Mengapa Tidak Harus Ada
Ada beberapa alasan mengapa saya kurang setuju dengan mata pelajaran ‘Agama Dunia’ ini. Pertama, saya setuju dengan tujuan ‘toleransi’ dalam mata pelajaran ini, hanya saja setiap agama memiliki cara pandang dan ajaran-ajaran yang berbeda-beda satu dengan yang lainnya. Sebagai contoh, bagi sebagian ulama, tidaklah boleh mengucapkan ‘Selamat natal’ dalam agama Islam karena sama saja seperti kita meyakini dan mengakui ajaran agama orang lain. Contoh lain adalah LGBT. Agama Hindu, Buddha dan Konghucu tidak terlalu keras dalam melarang homoseksual dan LGBT. Sedangkan agama Islam dan Kristen sangat keras melarangnya, bahkan dianggap sebagai kejahatan dan dosa, serta dikutuk oleh Tuhan.
Islam melarang praktik menyimpang LGBT sebagai perbuatan terlaknat dan merupakan dosa besar. Hal ini dijelaskan dalam Al-Qur’an surat Al-A’raf. Hal tersebut sangat jelas dilarang, malah kita dianjurkan untuk menghargai hak dan keberadaan mereka di muka bumi ini. Sebenarnya ada banyak contoh pertentangan-pertentangan di dalam suatu agama di mana yang lain menganggapnya sah-sah saja. Saya tidak tahu apakah anda (para pembaca) adalah seorang liberalis yang mengatasnamakan ‘toleransi’ dan ‘open minded’ dalam sehari-hari anda, tapi ingatlah, semua orang memiliki kepercayaan yang berbeda-beda dan kita tidak bisa memaksakan seseorang untuk sedikit mencicipi istilah ‘liberalisme’ dalam beragama.
Tidak hanya itu, tujuan seperti ingin mencuci pikiran (braingwashing). Para mahasiswanya itu terlihat jelas seakan-akan para tenaga pengajar ingin mahasiswanya untuk memahami dan mempelajari bahwa agama di luar yang mayoritasnya mereka anut lebih mengajarkan toleransi dan kebahagiaan dalam hidup. Kata-kata dan kalimat-kalimat yang membanding-bandingkan ajaran suatu agama terhadap agama lain, yang seharusnya tidak harus diucapkan, malah dianggap seperti hal yang lumrah untuk diucapkan.
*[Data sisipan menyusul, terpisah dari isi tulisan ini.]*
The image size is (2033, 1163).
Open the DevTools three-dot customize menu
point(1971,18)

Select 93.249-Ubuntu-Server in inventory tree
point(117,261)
Contoh; “Dalam agama Islam, wanita tidak boleh menjadi Imam solat, tetapi dalam ajaran Sikhism. Wanita diperbolehkan menjadi Imam solat yang mengindikasikan Sikhism lebih menghargai hak-hak wanita daripada agama Islam.”
Kurikulum Liberalis
Ketiga, kondisi ini juga turut diperparah oleh ‘tenaga pengajar’ yang mengarah kepada hal-hal yang berbau ‘liberal’ di mana kita tidak tahu dia sebenarnya berada di pihak yang mana. Mengapa saya katakan demikian? Di Indonesia dengan kurikulum yang dibentuk masih berkiblat pada negara barat yang sekuler dan liberal sehingga membentuk karakter mahasiswa juga tenaga pendidik menjadi kebarat-baratan alias sekuler dan liberal. Pendidikan yang sekuler, menghilangkan aspek keagamaan dalam dunia pendidikan, jikapun ada itu hanya 0,001 % dari bagian proses belajar.
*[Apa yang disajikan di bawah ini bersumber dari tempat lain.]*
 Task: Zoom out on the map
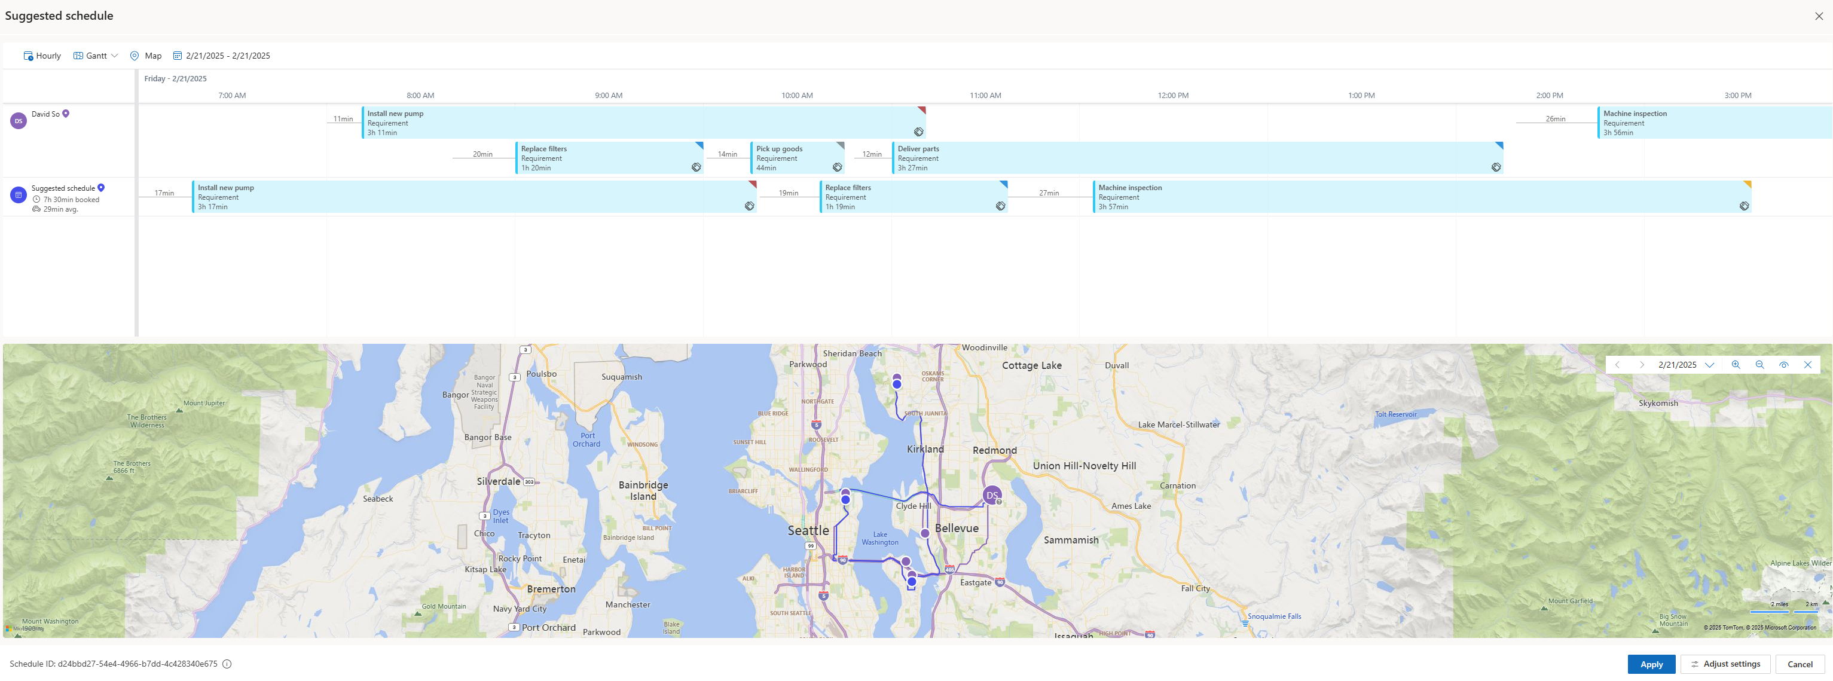[x=1760, y=364]
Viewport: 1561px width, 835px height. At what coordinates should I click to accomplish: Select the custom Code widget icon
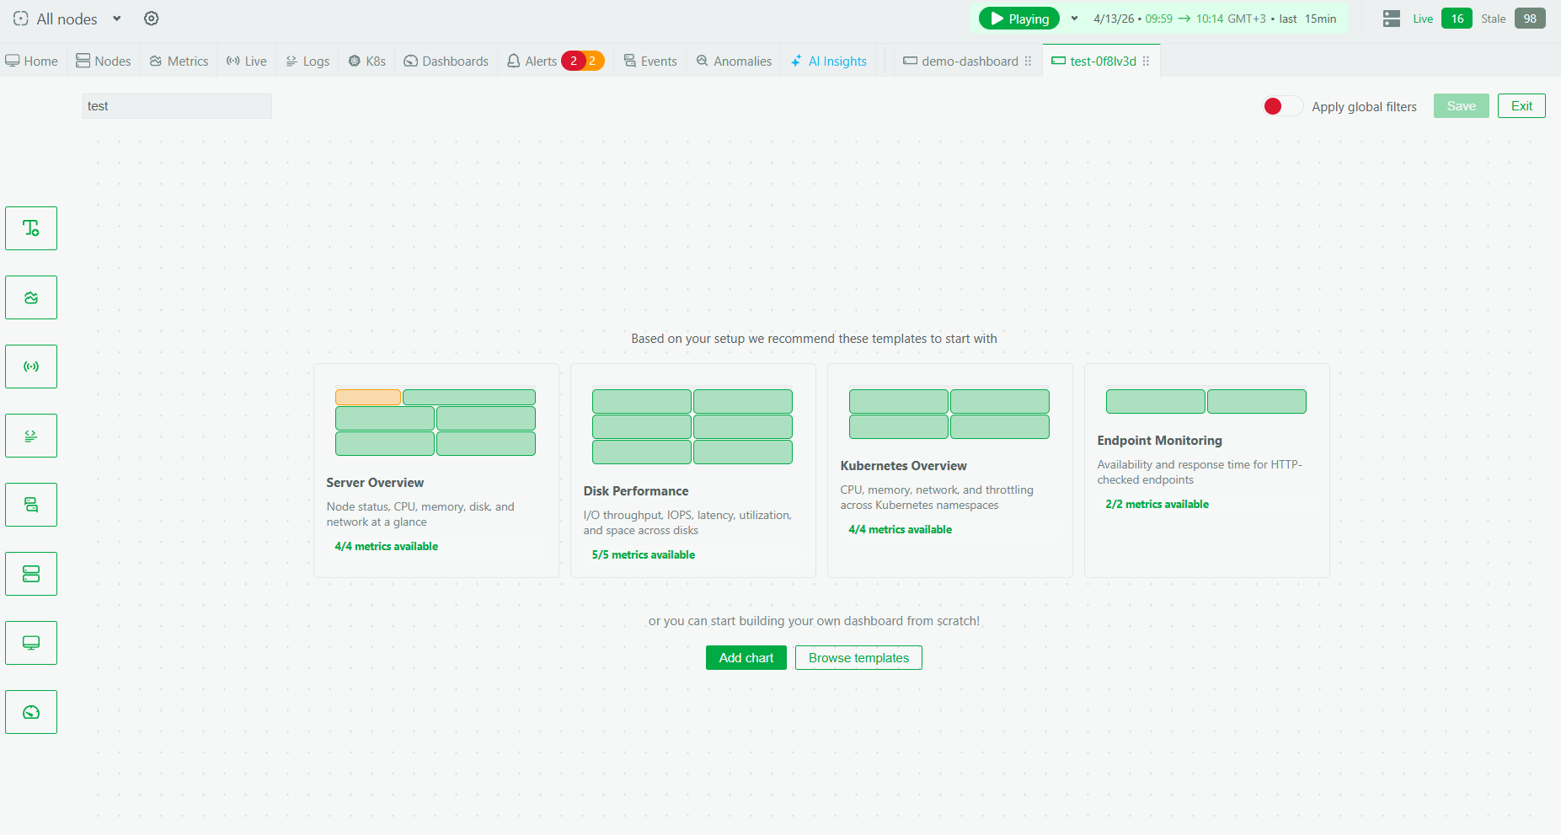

Universitas bertaraf internasional seperti Sampoerna yang sudah jelas mengikuti kurikulum ala-ala barat seperti negara Amerika Serikat, pastilah lebih menghilangkan unsur keagamaan (sekulerisme) dalam prosesnya. Jika tenaga pengajar hanyalah menyampaikan soal toleransi dan bersikap benar-benar netral dengan memposisikan dirinya sebagai penengah, mungkin tujuan sebenarnya dari mata kuliah tersebut benar-benar tersampaikan dengan baik. Kenyataan malah berkata lain, beberapa tenaga pengajar malah ingin membuat semua hal terlihat sah-sah saja, seolah-olah toleransi adalah hal dapat ditanggapi ‘sebebas’ itu.
Ofensif dan Defensif Agama Ibarat Buah Simalakama
Mengapa dikatakan ‘Ofensif dan Defensif ibarat buah simalakama’? Karena bersifat ofensif dan defensif itu serba salah. Ibarat pedang bermata dua, bersifat ofensif ataupun defensif hanya akan melukai orang lain, atau melukai diri sendiri. Ketika kita ingin memberikan kritik (bersifat ofensif), terhadap jalannya proses pembelajaran, bahan ajaran yang sedang diberikan, ataupun terhadap guru/dosen yang bertanggungjawab atas mata pelajaran. Kita sebenarnya hanya akan menimbulkan masalah jika kita ingin meluruskan sesuatu sesuai dengan ajaran dan kepercayaan agama kita sendiri. Mengapa? Karena di dalam platform itu, tidak hanya diisi oleh orang dari kalangan mayoritas. Seperti Muslim, tetapi juga dari kalangan agama minoritas lainnya, seperti Nasrani, Budha, ataupun Hindu yang secara jelas memiliki dasar pemikiran dan kepercayaan yang berbeda-beda. Sehingga, untuk mengkritik sesuatu sesuai dengan kepercayaan yang kita terima itu sangat susah.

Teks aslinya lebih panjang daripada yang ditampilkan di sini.